Global advertising and communications firm Publicis has paid an undisclosed sum for Kekst and Company, a New York-based corporate and financial communications firm synonymous with big-name buyout firms.

Kekst’s private equity clients include Kohlberg Kravis Roberts, Warburg Pincus, Investcorp, General Atlantic, KPS Capital Partners, Behrman Capital, HM Capital, CI Capital Partners, Palladium Equity Partners and Riverstone.

Kekst will operate “autonomously” within Publicis, and all of its clients will stay with the firm, said senior partner Jeffrey Taufield.

“We have had an outpouring of support from each and every client of the firm,” Taufield told PEO.

Since the firm was founded in 1970, Kekst has also been involved with some of the highest profile buyouts in the industry, including KKR’s leveraged buyout of RJR Nabisco in 1988 and the merger of Citicorp and Travelers in 1998.

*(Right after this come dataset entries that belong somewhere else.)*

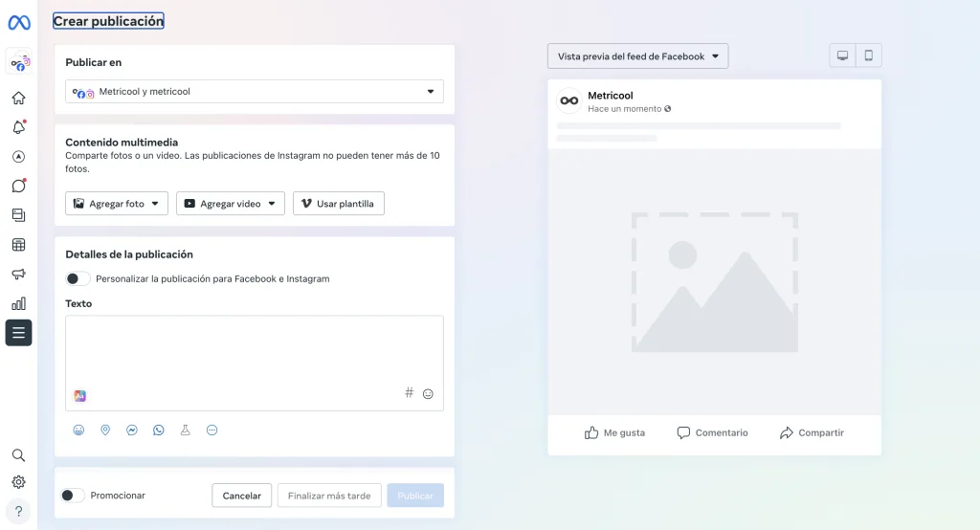Image resolution: width=980 pixels, height=530 pixels.
Task: Open the Home icon in sidebar
Action: [x=19, y=99]
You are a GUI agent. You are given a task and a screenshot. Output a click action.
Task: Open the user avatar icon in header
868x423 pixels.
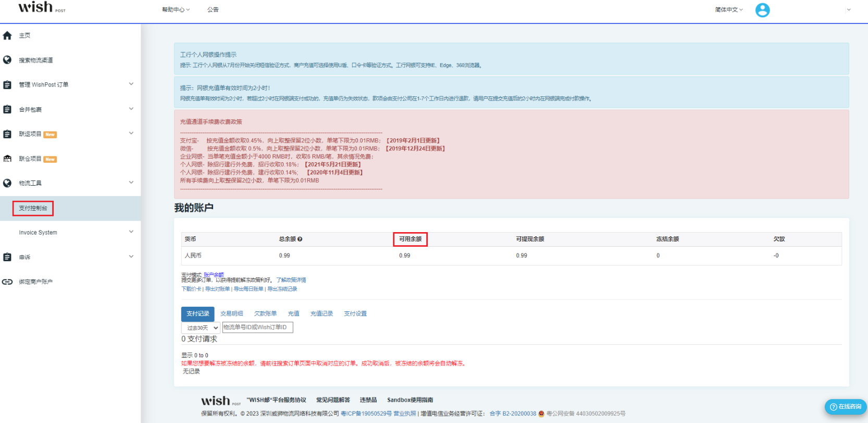point(762,10)
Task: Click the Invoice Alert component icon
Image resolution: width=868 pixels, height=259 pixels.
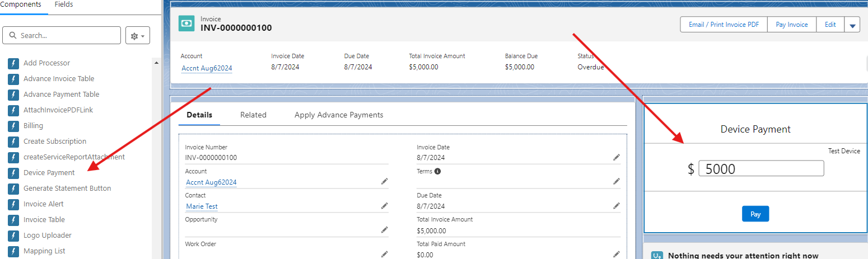Action: pyautogui.click(x=13, y=204)
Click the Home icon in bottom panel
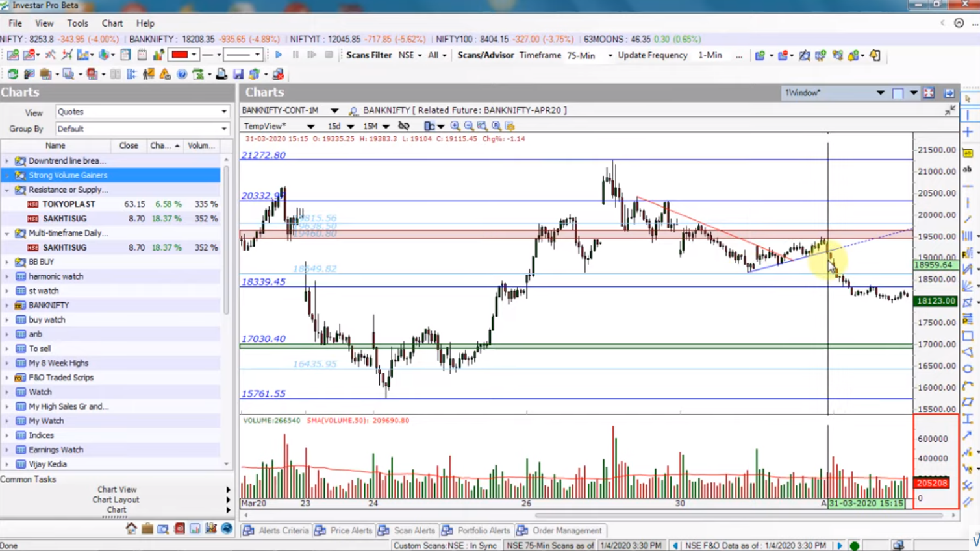 coord(131,529)
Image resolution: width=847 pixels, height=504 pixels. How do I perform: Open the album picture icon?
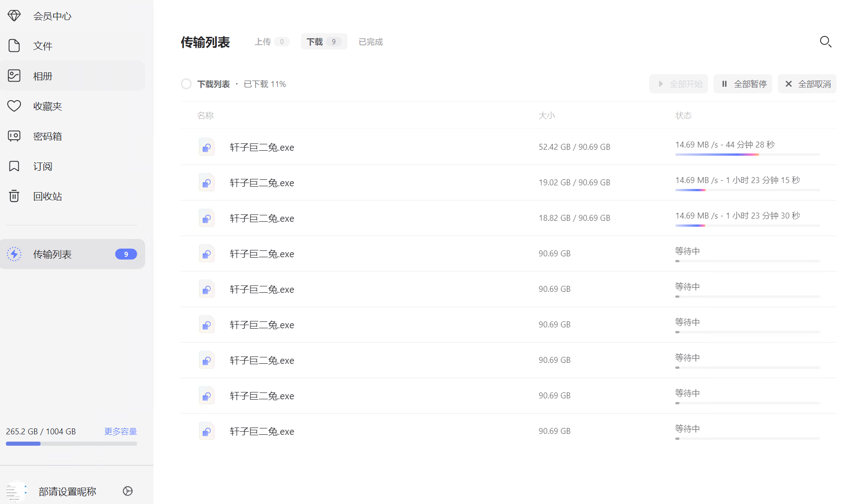[x=14, y=76]
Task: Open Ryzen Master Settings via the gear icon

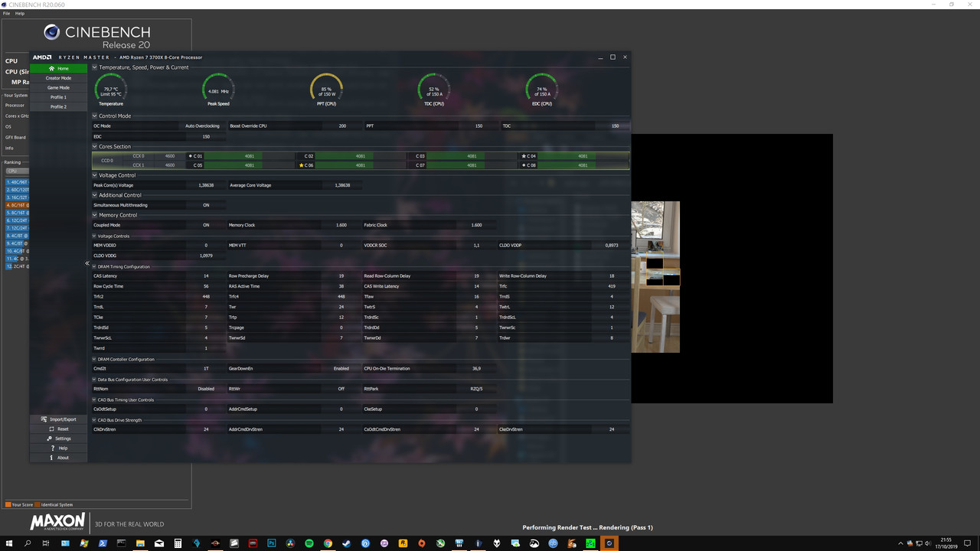Action: click(49, 438)
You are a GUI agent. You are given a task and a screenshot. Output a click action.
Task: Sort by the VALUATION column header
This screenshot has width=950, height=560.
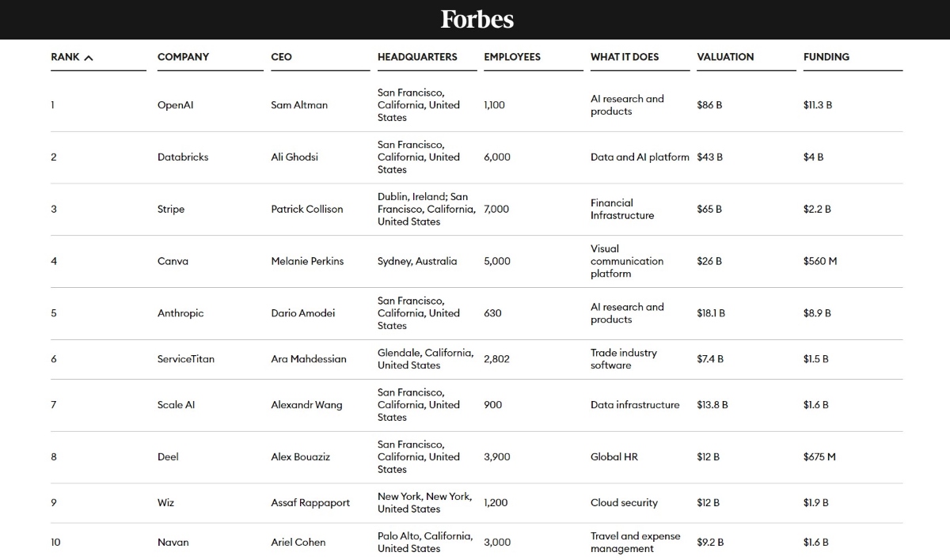click(724, 57)
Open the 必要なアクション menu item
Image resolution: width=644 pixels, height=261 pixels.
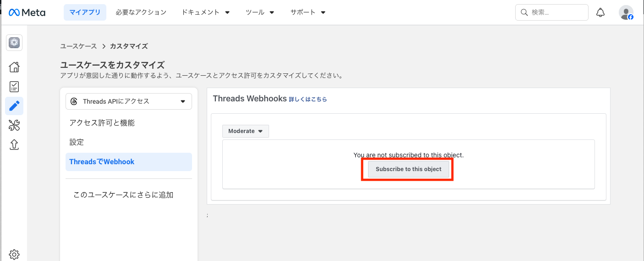(141, 12)
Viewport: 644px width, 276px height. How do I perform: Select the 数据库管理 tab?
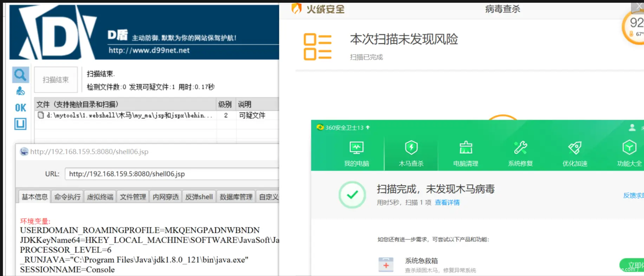(236, 197)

Publicis also represents a number of high profile clients in the financial services industry, including Bank of America, Barclays Capital, Citigroup, JPMorgan Chase and UBS. But the merger with Kekst will fill gaps in its capabilities, including support for bankruptcy, restructuring and litigation, Taufield said.

As a result of the merger, Kekst will be able to consider international expansion seriously for the first time in its history, Taufield said. The firm currently employs 70 professionals in a single office in Manhattan.

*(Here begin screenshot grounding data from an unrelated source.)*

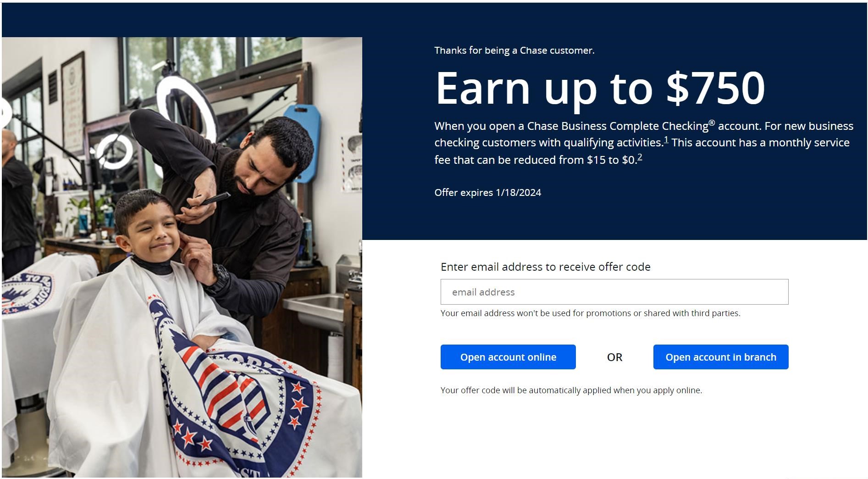The image size is (868, 479).
Task: Open footnote 2 after the $0 fee
Action: (640, 157)
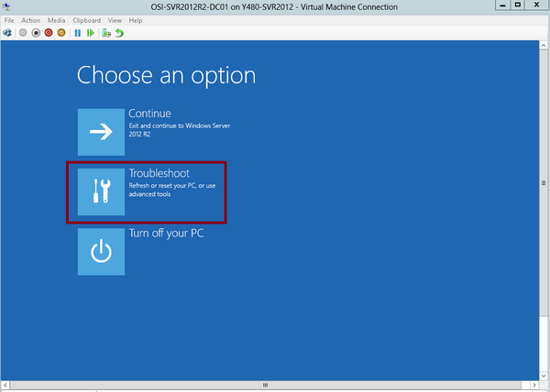Send Ctrl+Alt+Delete using the toolbar icon
The height and width of the screenshot is (392, 550).
pyautogui.click(x=8, y=32)
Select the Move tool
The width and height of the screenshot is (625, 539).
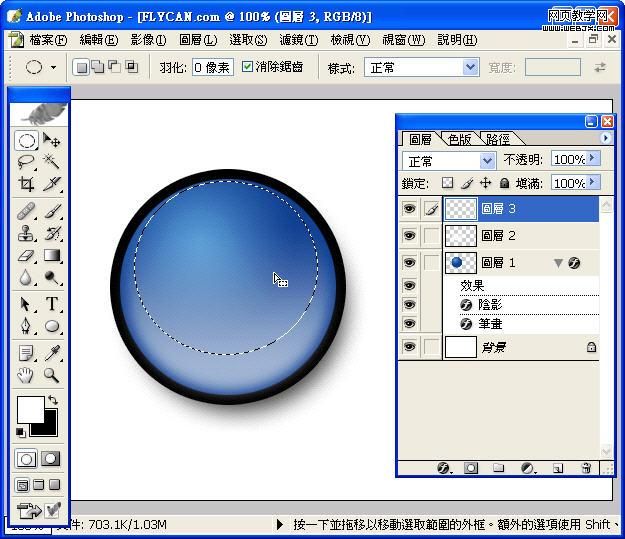click(52, 141)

Kekst has worked with Publicis for decades, Taufield said. Kekst advised Publicis in 1997 when Publicis was in a dispute with True North Communications over a proposed acquisition of another firm. Kekst also advised Publicis on its acquisition of IT communications firm Digitas last year. Kekst and Publicis have been discussing a possible merger for the past five to ten years, Taufield said.

According to data from mergermarket, Kekst worked on 67 deals in the first half of this year valued at more than $108 million, putting it well ahead of all its competitors in the financial services communications industry.